Analysis of p53 quaternary structure in relation to sequence-specific DNA binding.

Quaternary interactions of p53 influence its tertiary structure which, in turn, is critical for sequence-specific DNA binding and tumour suppressor function. Given its regulatory potential we have sought to define the quaternary structure of p53 involved in sequence-specific DNA binding. Double stranded DNA [5'-GGACATGCCCGGGCATGTCC-3'; Funk et al. (1992) Mol. Cell. Biol., 12, 2866-2871] was used to test p53 binding capacity in vitro. The p53 protein was translated in vitro and size fractionated prior to the DNA binding reaction. Two independent DNA binding assays were employed. The first detected electromobility shift of 32P-labelled DNA and was carried out in the presence of PAb421, which stabilises and supershifts p53-DNA complexes. The second detected 35S-labelled p53 bound to biotinylated target DNA in the absence of PAb421. Sequence-specific DNA binding was found to be a property of full length, oligomeric p53. Greatest binding activity involved tetramers and/or higher molecular weight forms of p53, minimal binding was observed for dimers.

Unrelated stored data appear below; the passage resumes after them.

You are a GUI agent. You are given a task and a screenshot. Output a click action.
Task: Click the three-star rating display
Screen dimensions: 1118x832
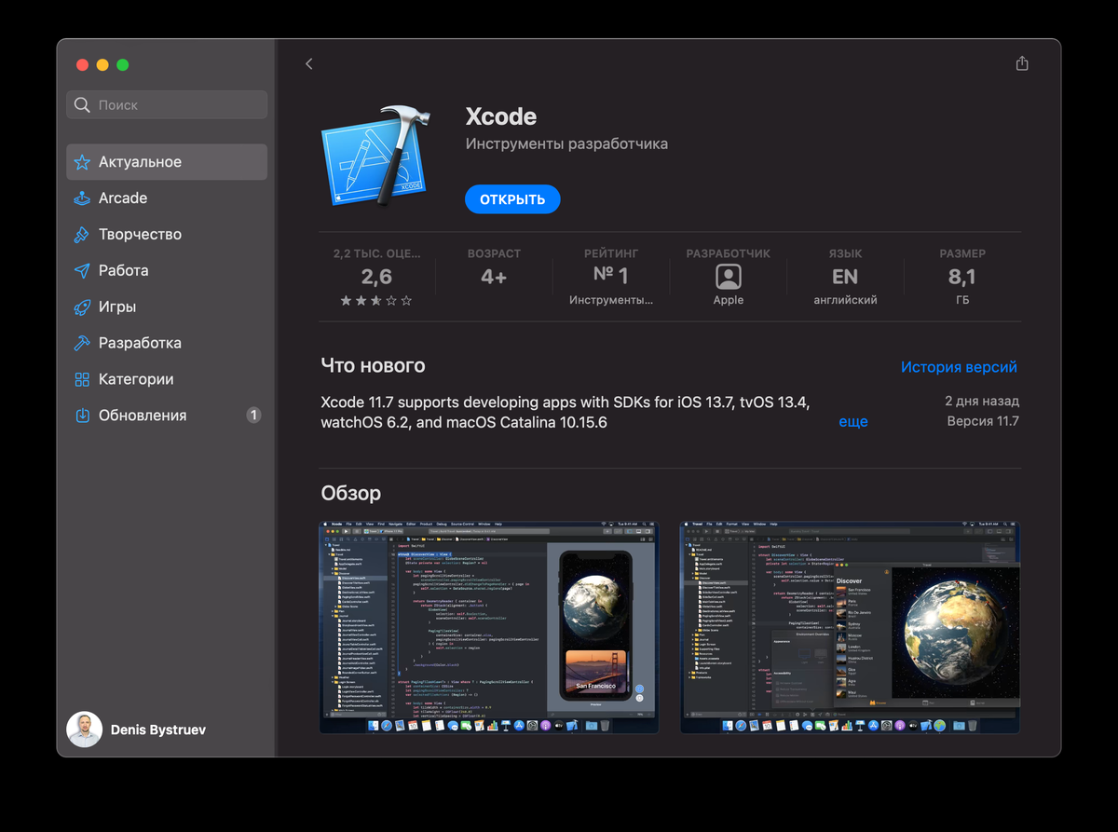pos(376,300)
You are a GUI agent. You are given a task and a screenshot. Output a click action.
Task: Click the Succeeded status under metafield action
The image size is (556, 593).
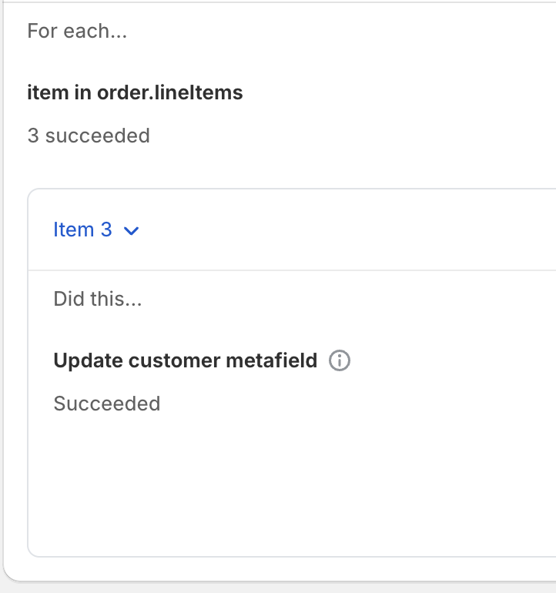(x=106, y=404)
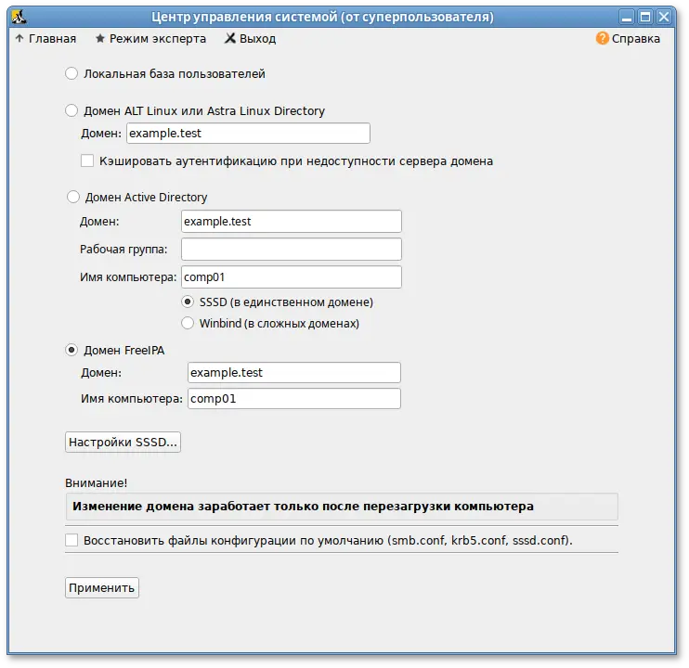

This size profile was unaffected by PAb421 and it therefore seems unlikely that PAb421 dissociates high molecular weight forms of p53 into dimers. We conclude that high molecular weight forms of p53 are the most effective structures for sequence-specific DNA binding in vitro; these structures may represent tetramers and/or heterogeneous complexes of p53 with other proteins.